AI, Google e OpenAI: la lettera che fa tremare i giganti (e non è un fake)

AI, Google e OpenAI: la lettera che fa tremare i giganti (e non è un fake)

Hai mai pensato che un giorno avresti visto ex dipendenti di Google e OpenAI allearsi contro i loro stessi datori di lavoro? Bene, quel giorno è arrivato.

Sul sito notdivided.org è apparsa una lettera aperta che sta facendo un po’ di casino tra i big dell’AI. Perché? Perché è stata scritta da ex e attuali dipendenti di Google e OpenAI che hanno deciso di dire basta a qualcosa che chiamano “DoW” (sì, proprio come “Days of Wonder”, ma non c’entra nulla con i giochi da tavolo).

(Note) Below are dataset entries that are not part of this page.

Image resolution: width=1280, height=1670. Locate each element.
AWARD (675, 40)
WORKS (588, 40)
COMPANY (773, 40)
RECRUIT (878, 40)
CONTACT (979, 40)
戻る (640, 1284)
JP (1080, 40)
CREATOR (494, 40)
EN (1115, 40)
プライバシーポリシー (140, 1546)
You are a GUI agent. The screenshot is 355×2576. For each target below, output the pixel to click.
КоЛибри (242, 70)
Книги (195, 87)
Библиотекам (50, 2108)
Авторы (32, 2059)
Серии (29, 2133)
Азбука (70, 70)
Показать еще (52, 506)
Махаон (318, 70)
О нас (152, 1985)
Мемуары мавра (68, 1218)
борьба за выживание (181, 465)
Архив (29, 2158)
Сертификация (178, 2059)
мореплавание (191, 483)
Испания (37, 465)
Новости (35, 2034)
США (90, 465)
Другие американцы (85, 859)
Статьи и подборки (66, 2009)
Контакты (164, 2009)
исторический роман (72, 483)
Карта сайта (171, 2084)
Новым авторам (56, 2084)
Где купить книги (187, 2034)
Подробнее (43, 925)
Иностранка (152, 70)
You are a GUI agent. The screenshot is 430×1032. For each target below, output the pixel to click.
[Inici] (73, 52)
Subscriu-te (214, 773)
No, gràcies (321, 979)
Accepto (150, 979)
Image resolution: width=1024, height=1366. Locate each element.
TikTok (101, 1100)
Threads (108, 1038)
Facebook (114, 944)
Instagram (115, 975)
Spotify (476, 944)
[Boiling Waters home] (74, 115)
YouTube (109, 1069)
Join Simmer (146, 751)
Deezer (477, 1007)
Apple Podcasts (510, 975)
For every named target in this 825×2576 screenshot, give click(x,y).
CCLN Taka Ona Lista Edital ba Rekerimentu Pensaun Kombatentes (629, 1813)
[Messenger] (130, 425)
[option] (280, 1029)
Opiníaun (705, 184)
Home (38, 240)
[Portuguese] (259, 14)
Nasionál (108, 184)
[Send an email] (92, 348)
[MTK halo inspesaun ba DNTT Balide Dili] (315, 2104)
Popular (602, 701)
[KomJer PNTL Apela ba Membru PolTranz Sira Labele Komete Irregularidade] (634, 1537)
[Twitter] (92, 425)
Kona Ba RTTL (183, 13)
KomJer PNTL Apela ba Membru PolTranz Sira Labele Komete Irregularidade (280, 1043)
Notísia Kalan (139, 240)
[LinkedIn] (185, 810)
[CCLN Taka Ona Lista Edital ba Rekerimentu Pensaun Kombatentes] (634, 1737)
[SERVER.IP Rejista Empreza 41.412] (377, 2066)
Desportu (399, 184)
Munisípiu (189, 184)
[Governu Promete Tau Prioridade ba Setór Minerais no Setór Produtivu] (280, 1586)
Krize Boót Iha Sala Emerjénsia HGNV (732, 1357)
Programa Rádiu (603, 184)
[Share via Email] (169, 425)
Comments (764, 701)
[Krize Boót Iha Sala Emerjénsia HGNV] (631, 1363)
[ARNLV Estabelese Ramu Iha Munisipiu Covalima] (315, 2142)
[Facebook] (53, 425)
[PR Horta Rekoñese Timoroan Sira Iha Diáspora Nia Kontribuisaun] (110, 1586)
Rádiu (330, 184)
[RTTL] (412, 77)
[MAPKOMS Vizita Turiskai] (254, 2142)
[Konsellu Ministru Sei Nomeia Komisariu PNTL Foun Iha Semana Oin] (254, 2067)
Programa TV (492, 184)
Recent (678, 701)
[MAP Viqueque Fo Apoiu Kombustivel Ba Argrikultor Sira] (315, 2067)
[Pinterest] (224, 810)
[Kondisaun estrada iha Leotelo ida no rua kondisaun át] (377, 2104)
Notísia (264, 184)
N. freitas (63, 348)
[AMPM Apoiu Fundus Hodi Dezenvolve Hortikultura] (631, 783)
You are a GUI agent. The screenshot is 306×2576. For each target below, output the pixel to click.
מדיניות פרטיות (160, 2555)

La lettera è un po’ misteriosa: non spiega esattamente cosa sia questo “DoW”, ma sembra che sia qualcosa di così grave da unire persone con opinioni molto diverse. E qui viene il bello: puoi firmare anche tu, ma solo se sei (o sei stato) un dipendente di Google o OpenAI. E puoi farlo in anonimo, perché chiaramente non tutti vogliono finire nella lista nera del loro capo.

Da smanettone, la prima cosa che mi ha colpito è l’infrastruttura: il sito usa Fly.io, SQLite, Flask e Cloudflare. Niente di particolarmente figo, ma almeno non è una montagna di JavaScript che ti fa piangere. E poi, la parte più ironica? Hanno ammesso di aver avuto due errori di verifica, uno dei quali con un nome falso “You guys are letting China Win”. Beh, se non è humor geek questo…

Ma cosa significa per noi che passiamo le notti a programmare su Arduino o a fare esperimenti con l’AI? Beh, per ora non molto. Ma è interessante vedere che anche dentro i giganti della tech c’è chi inizia a fare domande scomode. E magari, chissà, tra qualche anno ci troveremo a firmare lettere simili per qualche nuovo “DoW” che avranno inventato.

Intanto, se sei un dipendente di Google o OpenAI, corri a firmare. Altrimenti, goditi lo spettacolo da fuori. E ricorda: quando i big dell’AI iniziano a preoccuparsi, forse è il momento di preoccuparsi anche noi.